#### The request
Convert the lines into a Markdown table with the columns Row and Content, giving each line a row number and leaving out blank lines. Start at the line that contains "was [214, 152]" and stop after the line that contains "back [220, 1131]".

#### Record set

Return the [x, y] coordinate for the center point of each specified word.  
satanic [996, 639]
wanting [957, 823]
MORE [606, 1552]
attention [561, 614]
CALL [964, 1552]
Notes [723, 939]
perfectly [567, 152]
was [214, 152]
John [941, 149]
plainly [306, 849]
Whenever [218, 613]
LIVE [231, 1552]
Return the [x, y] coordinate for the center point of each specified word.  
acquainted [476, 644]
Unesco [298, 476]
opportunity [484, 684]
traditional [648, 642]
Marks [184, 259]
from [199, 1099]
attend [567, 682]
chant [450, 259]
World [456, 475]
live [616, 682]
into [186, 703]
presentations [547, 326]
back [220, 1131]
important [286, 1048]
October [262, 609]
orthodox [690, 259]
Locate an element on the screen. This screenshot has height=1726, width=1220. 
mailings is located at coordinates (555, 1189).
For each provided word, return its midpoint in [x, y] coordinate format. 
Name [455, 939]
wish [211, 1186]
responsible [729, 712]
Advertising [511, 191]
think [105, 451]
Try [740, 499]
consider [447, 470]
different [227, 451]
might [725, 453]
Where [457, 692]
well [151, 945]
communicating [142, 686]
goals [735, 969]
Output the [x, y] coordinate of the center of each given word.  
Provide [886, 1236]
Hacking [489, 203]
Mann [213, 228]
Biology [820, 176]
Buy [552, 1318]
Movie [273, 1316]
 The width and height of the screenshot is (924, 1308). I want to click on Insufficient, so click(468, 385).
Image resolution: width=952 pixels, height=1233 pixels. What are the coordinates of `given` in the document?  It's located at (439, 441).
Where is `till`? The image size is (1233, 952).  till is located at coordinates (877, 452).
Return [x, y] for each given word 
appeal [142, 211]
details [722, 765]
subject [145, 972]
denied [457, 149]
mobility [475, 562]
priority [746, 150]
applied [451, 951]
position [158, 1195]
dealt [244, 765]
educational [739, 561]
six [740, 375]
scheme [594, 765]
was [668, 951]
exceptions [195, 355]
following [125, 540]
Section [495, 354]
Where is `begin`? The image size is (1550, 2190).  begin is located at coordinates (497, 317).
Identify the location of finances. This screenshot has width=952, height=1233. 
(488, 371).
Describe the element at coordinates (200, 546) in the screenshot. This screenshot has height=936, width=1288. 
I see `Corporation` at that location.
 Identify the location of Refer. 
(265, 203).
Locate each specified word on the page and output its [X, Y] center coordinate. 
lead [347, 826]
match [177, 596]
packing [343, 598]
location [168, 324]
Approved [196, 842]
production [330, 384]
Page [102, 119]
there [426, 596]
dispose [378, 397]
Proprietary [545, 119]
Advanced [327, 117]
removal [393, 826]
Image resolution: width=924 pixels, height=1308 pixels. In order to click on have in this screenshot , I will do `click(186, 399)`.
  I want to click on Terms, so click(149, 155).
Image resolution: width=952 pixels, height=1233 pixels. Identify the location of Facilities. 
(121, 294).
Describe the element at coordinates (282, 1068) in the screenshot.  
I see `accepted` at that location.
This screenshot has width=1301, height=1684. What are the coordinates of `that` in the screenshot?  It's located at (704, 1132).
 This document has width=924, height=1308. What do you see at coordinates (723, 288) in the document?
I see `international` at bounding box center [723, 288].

#### Problem solution
| Row | Content |
|---|---|
| 1 | was [214, 152] |
| 2 | John [941, 149] |
| 3 | plainly [306, 849] |
| 4 | Whenever [218, 613] |
| 5 | LIVE [231, 1552] |
| 6 | Return the [x, y] coordinate for the center point of each specified word.   |
| 7 | acquainted [476, 644] |
| 8 | Unesco [298, 476] |
| 9 | opportunity [484, 684] |
| 10 | traditional [648, 642] |
| 11 | Marks [184, 259] |
| 12 | from [199, 1099] |
| 13 | attend [567, 682] |
| 14 | chant [450, 259] |
| 15 | World [456, 475] |
| 16 | live [616, 682] |
| 17 | into [186, 703] |
| 18 | presentations [547, 326] |
| 19 | back [220, 1131] |